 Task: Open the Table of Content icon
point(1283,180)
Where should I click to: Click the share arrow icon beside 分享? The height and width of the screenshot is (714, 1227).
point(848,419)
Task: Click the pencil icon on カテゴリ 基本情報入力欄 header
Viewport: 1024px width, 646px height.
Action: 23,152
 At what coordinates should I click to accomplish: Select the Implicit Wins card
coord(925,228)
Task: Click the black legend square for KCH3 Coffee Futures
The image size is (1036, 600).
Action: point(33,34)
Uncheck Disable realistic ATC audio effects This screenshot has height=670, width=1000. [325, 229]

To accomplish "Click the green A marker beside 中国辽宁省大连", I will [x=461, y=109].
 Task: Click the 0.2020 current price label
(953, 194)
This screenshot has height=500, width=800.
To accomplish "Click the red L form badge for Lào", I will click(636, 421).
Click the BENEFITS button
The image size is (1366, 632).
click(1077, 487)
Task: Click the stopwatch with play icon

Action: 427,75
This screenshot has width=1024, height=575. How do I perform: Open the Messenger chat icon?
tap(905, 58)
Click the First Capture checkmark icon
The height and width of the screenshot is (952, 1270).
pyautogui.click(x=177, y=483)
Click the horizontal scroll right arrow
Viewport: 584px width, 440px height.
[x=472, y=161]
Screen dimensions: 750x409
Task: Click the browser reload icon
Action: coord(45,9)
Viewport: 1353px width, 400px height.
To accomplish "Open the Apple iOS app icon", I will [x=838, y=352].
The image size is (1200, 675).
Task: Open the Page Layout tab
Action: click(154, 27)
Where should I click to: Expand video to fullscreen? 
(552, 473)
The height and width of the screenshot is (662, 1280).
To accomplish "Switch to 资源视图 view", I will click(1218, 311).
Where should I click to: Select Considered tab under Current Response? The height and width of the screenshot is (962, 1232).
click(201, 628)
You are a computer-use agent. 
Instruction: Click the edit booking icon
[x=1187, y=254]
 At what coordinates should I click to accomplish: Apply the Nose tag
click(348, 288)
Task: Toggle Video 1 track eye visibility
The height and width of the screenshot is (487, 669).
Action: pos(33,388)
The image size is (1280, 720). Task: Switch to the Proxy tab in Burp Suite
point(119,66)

*****

> _Work task_:
Please print each entry once more, exactly as it reads.

> _Written answer_:
 Task: Open the Table of Content icon
point(1283,180)
Where should I click to: Click the share arrow icon beside 分享? The height and width of the screenshot is (714, 1227).
point(848,419)
Task: Click the pencil icon on カテゴリ 基本情報入力欄 header
Viewport: 1024px width, 646px height.
Action: 23,152
 At what coordinates should I click to accomplish: Select the Implicit Wins card
coord(925,228)
Task: Click the black legend square for KCH3 Coffee Futures
The image size is (1036, 600).
Action: point(33,34)
Uncheck Disable realistic ATC audio effects This screenshot has height=670, width=1000. [325, 229]

To accomplish "Click the green A marker beside 中国辽宁省大连", I will [x=461, y=109].
 Task: Click the 0.2020 current price label
(953, 194)
This screenshot has height=500, width=800.
To accomplish "Click the red L form badge for Lào", I will click(636, 421).
Click the BENEFITS button
The image size is (1366, 632).
click(1077, 487)
Task: Click the stopwatch with play icon

Action: 427,75
This screenshot has width=1024, height=575. How do I perform: Open the Messenger chat icon?
tap(905, 58)
Click the First Capture checkmark icon
The height and width of the screenshot is (952, 1270).
pyautogui.click(x=177, y=483)
Click the horizontal scroll right arrow
Viewport: 584px width, 440px height.
[x=472, y=161]
Screen dimensions: 750x409
Task: Click the browser reload icon
Action: coord(45,9)
Viewport: 1353px width, 400px height.
To accomplish "Open the Apple iOS app icon", I will [x=838, y=352].
The image size is (1200, 675).
Task: Open the Page Layout tab
Action: click(154, 27)
Where should I click to: Expand video to fullscreen? 
(552, 473)
The height and width of the screenshot is (662, 1280).
To accomplish "Switch to 资源视图 view", I will click(1218, 311).
Where should I click to: Select Considered tab under Current Response? The height and width of the screenshot is (962, 1232).
click(201, 628)
You are a computer-use agent. 
Instruction: Click the edit booking icon
[x=1187, y=254]
 At what coordinates should I click to accomplish: Apply the Nose tag
click(348, 288)
Task: Toggle Video 1 track eye visibility
The height and width of the screenshot is (487, 669).
Action: pos(33,388)
The image size is (1280, 720). Task: Switch to the Proxy tab in Burp Suite
point(119,66)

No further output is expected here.